- _Material to process_:
□ □ □ □ □
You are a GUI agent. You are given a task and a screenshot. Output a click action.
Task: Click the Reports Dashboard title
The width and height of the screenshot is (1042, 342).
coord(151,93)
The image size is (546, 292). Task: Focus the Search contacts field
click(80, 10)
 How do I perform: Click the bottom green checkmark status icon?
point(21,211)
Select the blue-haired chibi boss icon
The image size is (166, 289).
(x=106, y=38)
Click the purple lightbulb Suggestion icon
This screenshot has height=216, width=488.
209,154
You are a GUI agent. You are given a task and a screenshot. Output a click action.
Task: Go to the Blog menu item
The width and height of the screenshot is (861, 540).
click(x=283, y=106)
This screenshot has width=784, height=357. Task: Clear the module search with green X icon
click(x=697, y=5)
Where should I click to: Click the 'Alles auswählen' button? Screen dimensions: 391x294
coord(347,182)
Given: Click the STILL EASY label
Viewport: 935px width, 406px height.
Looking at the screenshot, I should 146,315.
□ □ □ □ □
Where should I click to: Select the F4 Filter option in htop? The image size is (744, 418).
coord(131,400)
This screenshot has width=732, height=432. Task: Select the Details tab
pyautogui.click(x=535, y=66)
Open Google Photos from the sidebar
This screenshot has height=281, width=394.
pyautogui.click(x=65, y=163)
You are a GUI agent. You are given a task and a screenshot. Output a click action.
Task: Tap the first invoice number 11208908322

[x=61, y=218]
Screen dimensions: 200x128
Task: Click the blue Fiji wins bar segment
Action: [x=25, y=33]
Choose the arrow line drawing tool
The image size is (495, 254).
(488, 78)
□ □ □ □ □
- _What you will do_: Would you retype the lines above from the one with "The image size is (546, 292)." down to the one with "Task: Go to the Blog menu item", word for word, both ends included and no other lines?

- _Reply_:
The image size is (546, 292). Task: Focus the Search contacts field
click(80, 10)
 How do I perform: Click the bottom green checkmark status icon?
point(21,211)
Select the blue-haired chibi boss icon
The image size is (166, 289).
(x=106, y=38)
Click the purple lightbulb Suggestion icon
This screenshot has height=216, width=488.
209,154
You are a GUI agent. You are given a task and a screenshot. Output a click action.
Task: Go to the Blog menu item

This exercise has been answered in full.